##### The data #####

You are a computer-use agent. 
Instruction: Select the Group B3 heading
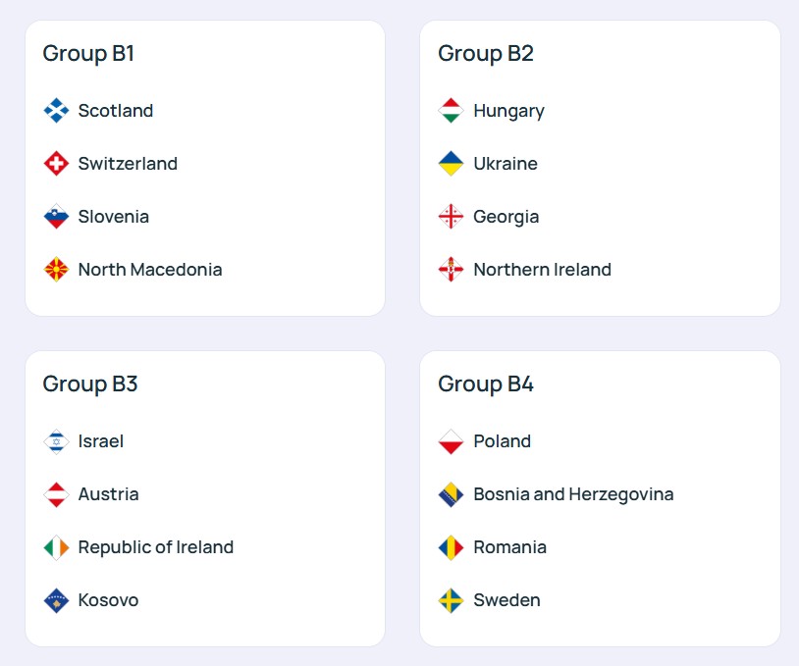(x=90, y=384)
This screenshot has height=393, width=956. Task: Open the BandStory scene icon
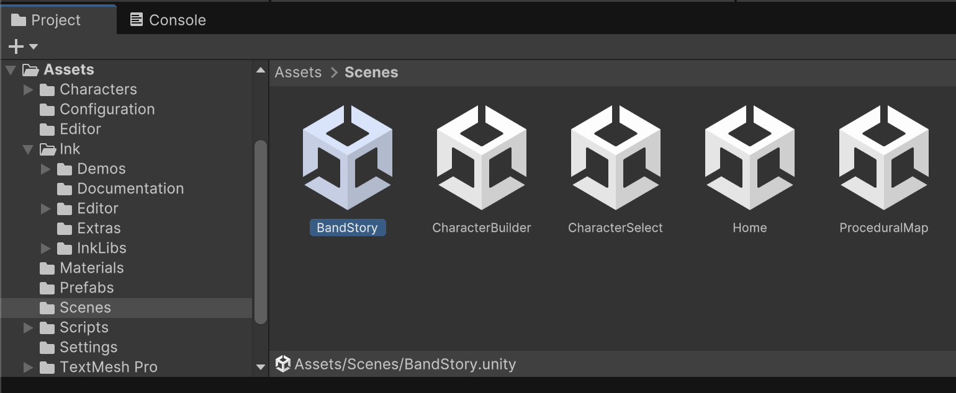click(x=347, y=157)
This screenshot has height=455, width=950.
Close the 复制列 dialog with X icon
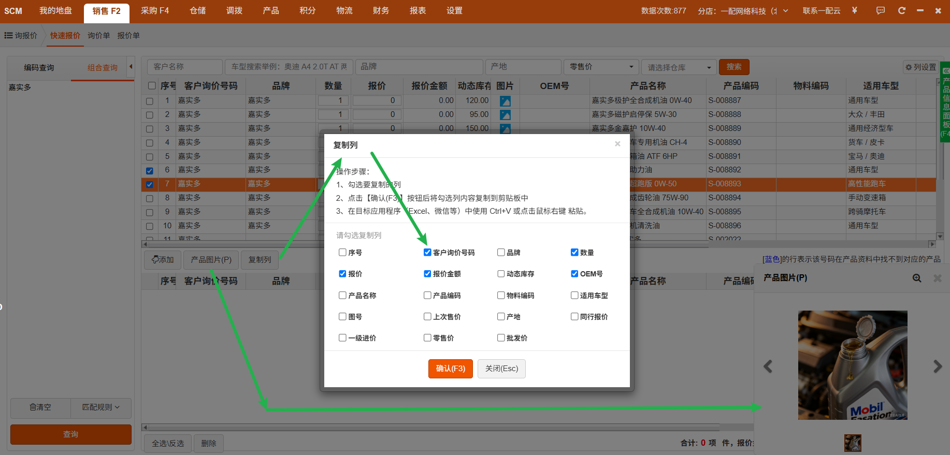(617, 144)
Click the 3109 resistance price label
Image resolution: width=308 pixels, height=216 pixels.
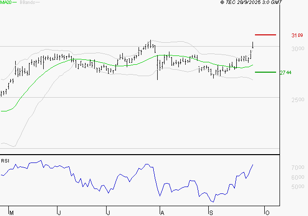tap(297, 35)
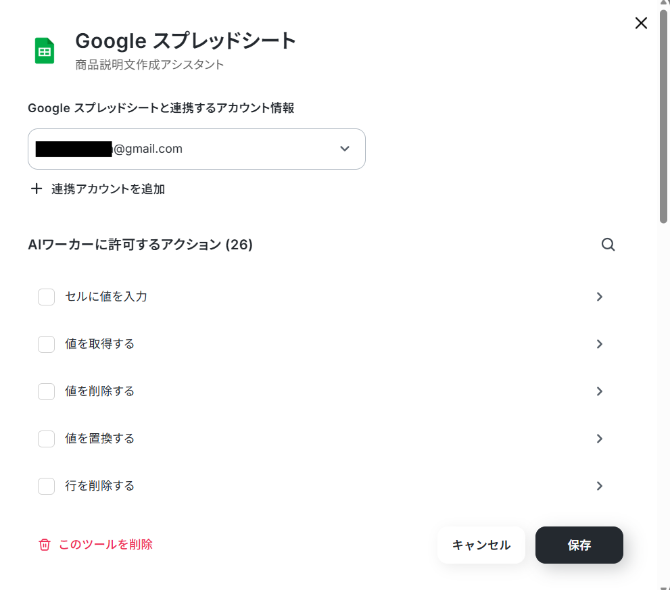This screenshot has width=670, height=590.
Task: Click the キャンセル button
Action: (481, 545)
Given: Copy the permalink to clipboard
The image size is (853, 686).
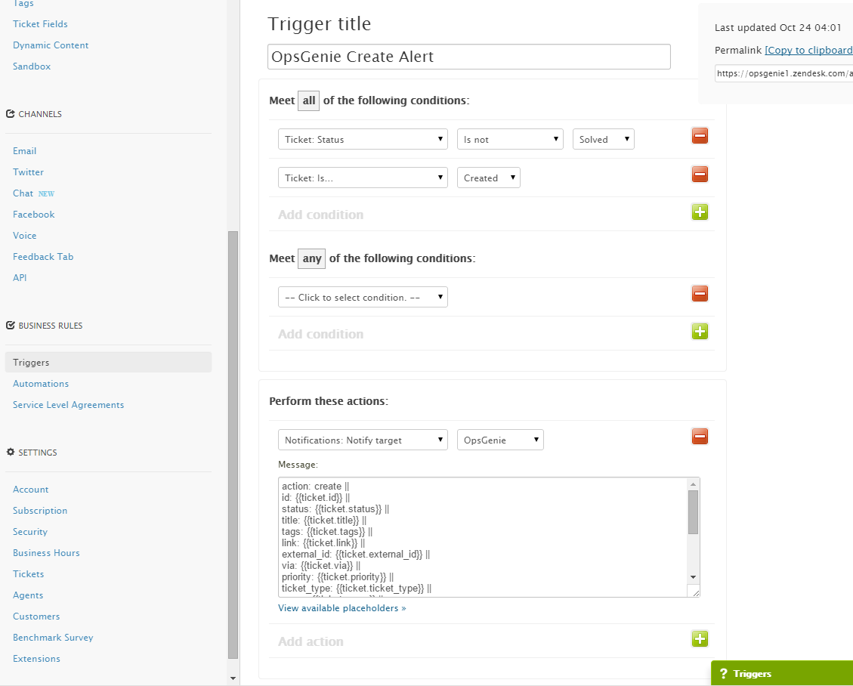Looking at the screenshot, I should 808,50.
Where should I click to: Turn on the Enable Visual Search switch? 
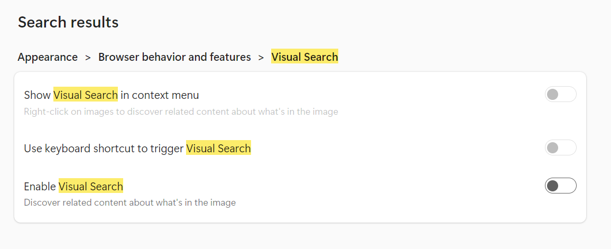pos(560,186)
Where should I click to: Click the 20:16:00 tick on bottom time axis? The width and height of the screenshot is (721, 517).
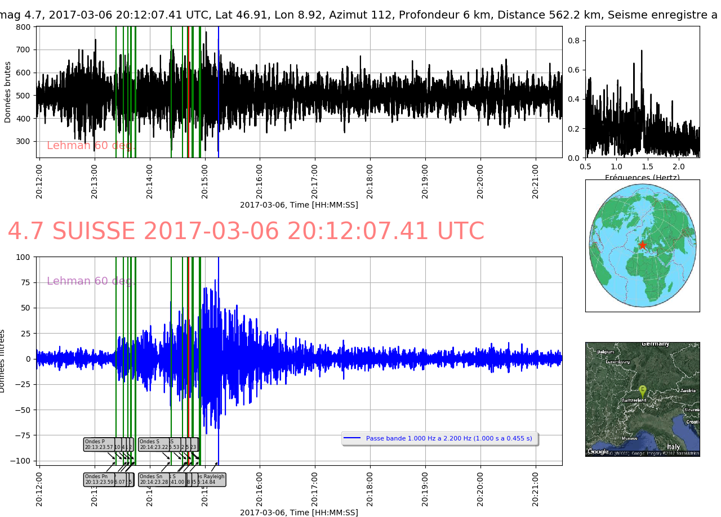(x=260, y=490)

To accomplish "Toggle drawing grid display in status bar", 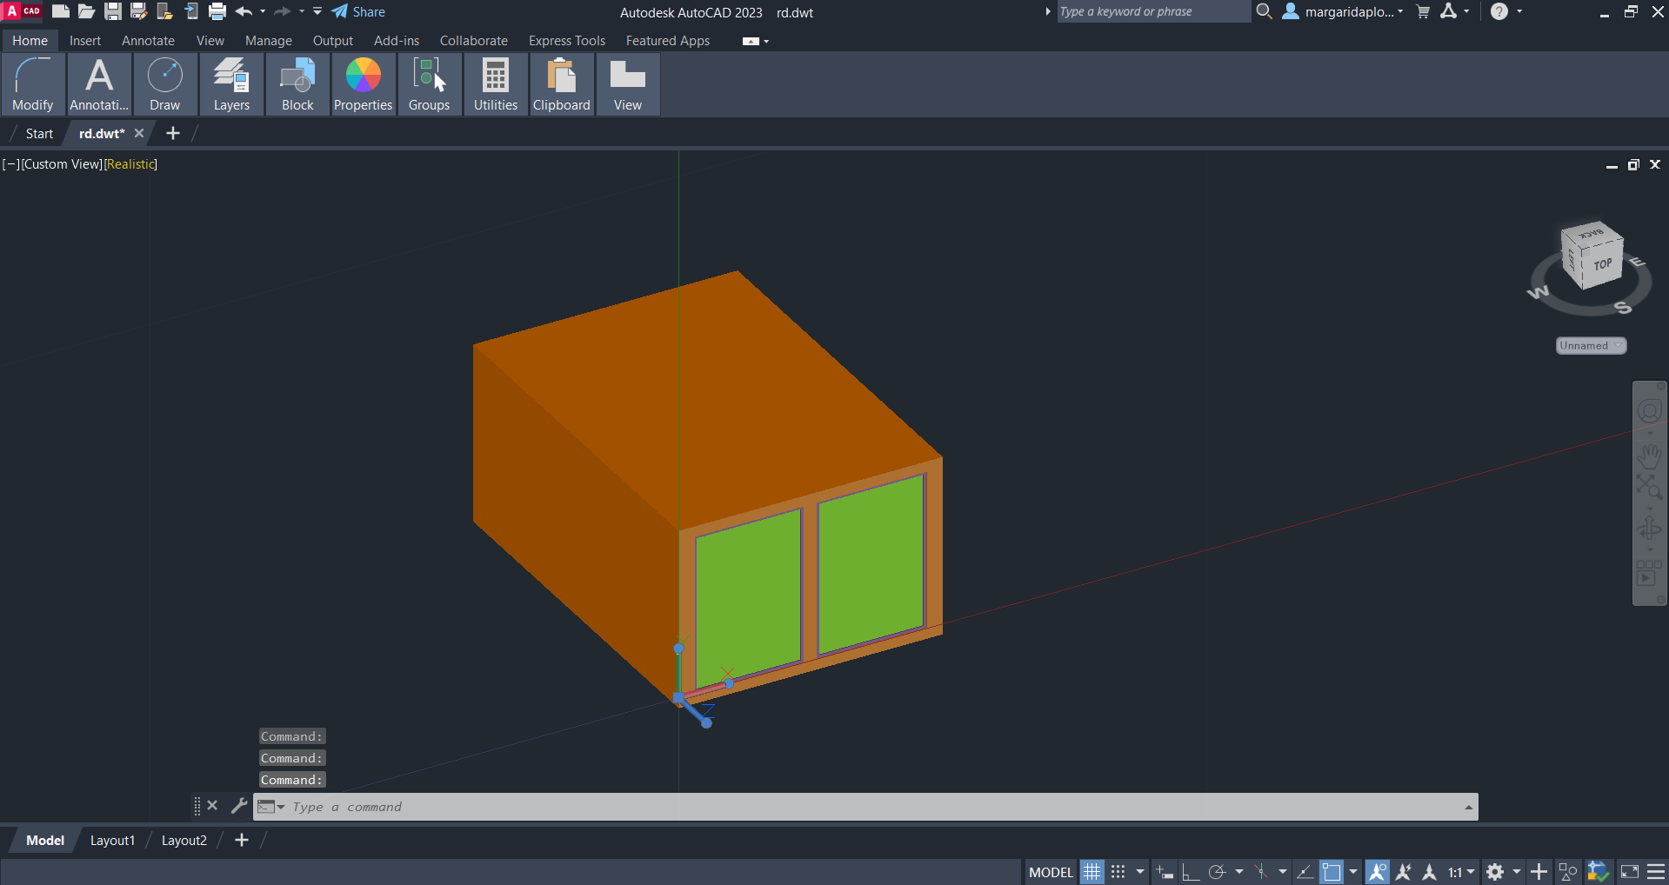I will pyautogui.click(x=1092, y=872).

#####

▶ Exercise description
Without the pictures, please reproduce each line of the listing above exactly, from the first one through the line bearing "This screenshot has height=455, width=950.".

▶ Task output
You are a computer-use agent. 
Instruction: Select the Group B3 heading
(x=90, y=384)
This screenshot has height=393, width=956. Task: Open the BandStory scene icon
click(x=347, y=157)
This screenshot has height=455, width=950.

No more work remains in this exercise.